A Content Generation Bot that creates audio-visual content clips of any topic (but we like to clickbait AI/ML) that can be posted on Social Media. The bot uses a lot of API's and services to create a one-minute-long clip with subtitles. Honestly, I just coudn't find a job and was considering to become an influencer at this point.
- Generate any topic's content script using OpenAI GPT API
- Convert generated scripts to audio using Azure TTS
- Fetch relevant images using OpenAI DALL-E API
- Create a video with audio, images, and subtitles
- Organized folder structure for outputs
- CLI options for specific tasks (images, audio, video, all)
- Python 3.7+
- FFmpeg
- ImageMagick
- Virtual environment (optional but recommended)
- Clone the repository
git clone https://github.com/prashanth-up/content-generation-bot.git
cd content-generation-bot
- Set up a virtual environment (optional but recommended)

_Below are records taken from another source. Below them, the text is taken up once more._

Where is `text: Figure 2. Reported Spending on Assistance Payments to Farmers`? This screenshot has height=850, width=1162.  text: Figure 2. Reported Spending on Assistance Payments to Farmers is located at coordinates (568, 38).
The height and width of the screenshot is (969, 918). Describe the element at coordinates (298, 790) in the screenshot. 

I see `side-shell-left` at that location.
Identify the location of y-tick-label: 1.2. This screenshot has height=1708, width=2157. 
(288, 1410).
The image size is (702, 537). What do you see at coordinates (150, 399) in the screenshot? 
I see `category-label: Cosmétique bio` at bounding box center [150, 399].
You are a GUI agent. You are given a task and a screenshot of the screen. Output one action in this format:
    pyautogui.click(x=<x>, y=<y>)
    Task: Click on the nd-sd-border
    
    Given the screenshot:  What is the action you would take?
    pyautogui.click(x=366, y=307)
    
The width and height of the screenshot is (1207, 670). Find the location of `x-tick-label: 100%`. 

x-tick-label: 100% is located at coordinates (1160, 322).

python -m venv contentbot_env
source contentbot_env/bin/activate # On Windows use `contentbot_env\Scripts\activate`
- Install the required dependencies
pip install -r requirements.txt
- Create a
config.json
file in the root directory
{
"openai_api_key": "YOUR_OPENAI_API_KEY",
"azure_api_key": "YOUR_AZURE_API_KEY",
"azure_region": "YOUR_AZURE_REGION"
}
- Create a
topics.json
file in the root directory with a few clickbait topics that doomscrollers just love to stare at and forget
{
"topics": [
"Introduction to Machine Learning",
"Supervised vs Unsupervised Learning",
"Neural Networks Explained"
]
}
FFmpeg is required for processing video and audio. You can install it using Homebrew on macOS, Chocolatey on Windows, or via the package manager on Linux.
- macOS
brew install ffmpeg
- Windows
choco install ffmpeg
- Linux
sudo apt-get update
sudo apt-get install ffmpeg
ImageMagick is used for handling image transformations.
- macOS
brew install imagemagick
- Windows
Download and install from ImageMagick.
- Linux
sudo apt-get install imagemagick
Ensure FFmpeg and ImageMagick binaries are accessible. You may need to set the paths in your script:
import os
# Set the path to the FFmpeg binary
os.environ["FFMPEG_BINARY"] = "/path/to/ffmpeg" # Update this path based on your system
# Set the path to the ImageMagick binary
os.environ["IMAGEMAGICK_BINARY"] = "/path/to/magick" # Update this path based on your system
The main script is main.py
. You can run it with different options to test specific parts of the project.
python main.py -i
python main.py -a
python main.py -v
python main.py -c
The output folders will be organized as follows:
output_videos/
│
├── Introduction_to_Machine_Learning/
│ ├── assets_audio/
│ │ └── audio.mp3
│ ├── assets_images/
│ │ ├── image1.png
│ │ ├── image2.png
│ │ ├── image3.png
│ │ ├── image4.png
│ │ └── image5.png
│ ├── script.txt
│ └── video.mp4
│
├── Supervised_vs_Unsupervised_Learning/
│ └── ... (similar structure as above)
│
└── Neural_Networks_Explained/
└── ... (similar structure as above)
These are actually bad in fact, but dall-e is pure RNG
- No Audio in Video: Ensure FFmpeg is correctly installed and accessible. Verify the audio path and codec settings.
- Text Positioning: Adjust the
width
parameter intextwrap.fill
to fit the text horizontally. - Dependencies: Ensure all dependencies are installed using the
requirements.txt
file.
- Enhanced Scheduling: Implement a scheduling feature to automatically post the generated content on social media platforms at specified times.
- Improved Text-to-Speech: Integrate more advanced text-to-speech options with different voices and emotions.
- Customization Options: Allow users to customize the video output, including fonts, colors, and background music.
- Multi-language Support: Add support for generating content in multiple languages.
- Analytics Integration: Track the performance of the posted content using analytics APIs.
- Modular Codebase: Further divide the code into more modular components for better maintainability and scalability.
- Error Handling: Improve error handling to cover more edge cases and provide more informative error messages.
- Optimization: Optimize the video generation process for speed and efficiency.
- Testing: Implement unit tests and integration tests to ensure the code's reliability and correctness.
- Documentation: Expand the documentation to include detailed usage examples and advanced configurations.
This project is licensed under the MIT License. See the LICENSE file for details.
Contributions are very very very welcome! It took a lot of my sanity to build this in one night so; Please fork the repository and submit pull requests to make it less ugly.